By Thursday I was exhausted again. And unaware of it. Anxious and fully aware yet not freaking out somehow. I was ready for whatever the hell he had to say. Of course, Big Sis was on the way to St Louis to see her new delicious grandson, with her phone turned off while waiting on a DC runway for her plane to be de-iced a few times (yikes!!) and unavailable, so I made an appointment with my therapist to shore me up if needed. It was NOT needed.

TA DAAAHHHHH!

Bottom line? OK, everything IS stable – most of the nodes are smaller, or at minimum the same. One node keeps rearranging itself like a lithe Cirque du Soleil act — smaller on one side than last time but on another side longer. Some new nodes appeared; my lungs are showing all kinds of crap (from the evil Taxol and 35 years of smoking no doubt…) but none of this, says the doc, is worrisome. I’ll be taking two more cycles of chemo, a preventive maybe even palliative measure, but now that the three-hour drip is gone from the mix this is like taking a bad lunch. (Really bad – the dietitians at UCLA need to clean up their act – when tuna fish sandwiches are horrid and cannot pass my lips you know it’s bad. And apparently wheat bread is out of their lexicon…)

“I never expected you to tell me this cancer was gone.” I share with Doc K. “I know this is a chronic disease. And that is something I can deal with – as long as I win some of the battles, maybe I can get to win the war.”

This from a devout pacifist.

He was relieved – no doubt. I can be a real pain in the ass and he anticipated that but I am a reasonable patient and would rather know WHAT is going on and deal with it than know nothing and be scared all the fucking time. Not a way I can live comfortably, nor will I.

So this IS good news. Great news would be that I am “cured” and the cancer is gone. Not realistic though. Yesterday, interestingly enough, news on my home page showed that the first HIV/Aids patient HAS been cured. It’s taken what, 30 or more years for that? I feel strongly that since cancer is an individual disease; “it” will never be “cured” in a generic way; but each day people’s lives are extended by new scientific findings. I am one of those people. As I’ve said before: Halle-freakin’-lu-jah. (listen to Leonard Cohen sing his song to hear how I really feel … http://www.metacafe.com/watch/sy-17305740001/leonard_cohen_hallelujah_official_music_video/)
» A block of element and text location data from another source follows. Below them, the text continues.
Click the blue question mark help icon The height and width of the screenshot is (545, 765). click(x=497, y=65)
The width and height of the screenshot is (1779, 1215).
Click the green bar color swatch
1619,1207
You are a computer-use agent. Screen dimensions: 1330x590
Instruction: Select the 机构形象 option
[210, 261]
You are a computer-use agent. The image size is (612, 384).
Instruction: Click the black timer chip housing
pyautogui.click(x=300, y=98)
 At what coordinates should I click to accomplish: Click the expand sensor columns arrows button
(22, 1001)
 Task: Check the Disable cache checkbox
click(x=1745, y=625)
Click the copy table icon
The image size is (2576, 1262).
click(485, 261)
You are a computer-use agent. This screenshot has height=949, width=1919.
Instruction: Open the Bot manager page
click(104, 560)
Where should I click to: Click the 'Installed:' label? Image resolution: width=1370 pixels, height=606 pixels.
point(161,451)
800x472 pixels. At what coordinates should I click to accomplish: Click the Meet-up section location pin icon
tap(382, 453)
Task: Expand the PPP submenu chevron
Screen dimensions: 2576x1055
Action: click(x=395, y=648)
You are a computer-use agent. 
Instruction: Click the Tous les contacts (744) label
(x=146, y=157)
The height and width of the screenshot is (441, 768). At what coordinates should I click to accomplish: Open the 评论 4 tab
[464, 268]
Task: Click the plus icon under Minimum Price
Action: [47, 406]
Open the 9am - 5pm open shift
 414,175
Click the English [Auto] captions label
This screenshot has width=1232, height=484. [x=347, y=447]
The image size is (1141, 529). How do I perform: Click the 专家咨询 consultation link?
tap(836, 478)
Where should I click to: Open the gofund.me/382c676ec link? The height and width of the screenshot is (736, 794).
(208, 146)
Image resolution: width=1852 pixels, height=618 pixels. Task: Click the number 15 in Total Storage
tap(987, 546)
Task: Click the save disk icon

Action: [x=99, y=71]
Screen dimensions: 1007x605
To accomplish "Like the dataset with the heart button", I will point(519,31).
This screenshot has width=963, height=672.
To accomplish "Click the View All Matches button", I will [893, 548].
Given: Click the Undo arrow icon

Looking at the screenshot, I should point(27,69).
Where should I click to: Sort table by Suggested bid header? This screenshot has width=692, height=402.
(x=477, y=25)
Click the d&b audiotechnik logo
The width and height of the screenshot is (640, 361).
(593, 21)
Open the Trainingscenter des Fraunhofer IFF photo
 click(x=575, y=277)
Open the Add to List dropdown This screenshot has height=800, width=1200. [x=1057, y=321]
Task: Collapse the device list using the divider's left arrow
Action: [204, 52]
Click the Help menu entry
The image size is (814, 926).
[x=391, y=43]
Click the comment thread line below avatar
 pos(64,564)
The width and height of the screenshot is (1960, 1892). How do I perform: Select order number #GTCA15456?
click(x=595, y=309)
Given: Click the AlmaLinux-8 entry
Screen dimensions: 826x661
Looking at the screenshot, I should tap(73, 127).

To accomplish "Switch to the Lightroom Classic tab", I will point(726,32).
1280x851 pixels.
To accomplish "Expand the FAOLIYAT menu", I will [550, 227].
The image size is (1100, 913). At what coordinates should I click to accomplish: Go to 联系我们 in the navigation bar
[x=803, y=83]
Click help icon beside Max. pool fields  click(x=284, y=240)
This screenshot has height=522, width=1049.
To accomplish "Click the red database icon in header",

And, oh yea, my day was filled with calls from friends who want to know how I am (thanks all) and was capped finally by winning $20 in an online bookstore for touting my most recent favorite book: Cutting for Stone,” a truly remarkable book. I wrote the small capsule review the day before thinking, “other people have already praised this book, I’ll never win,” yadda yadda yadda….Then last night getting my final emails of the day I saw my Daily Dose from Powell’s Books with MY NAME on it. Huh?!?! Too kewl.

How can life be bad when a great book so inspires you to win money to buy more great books???????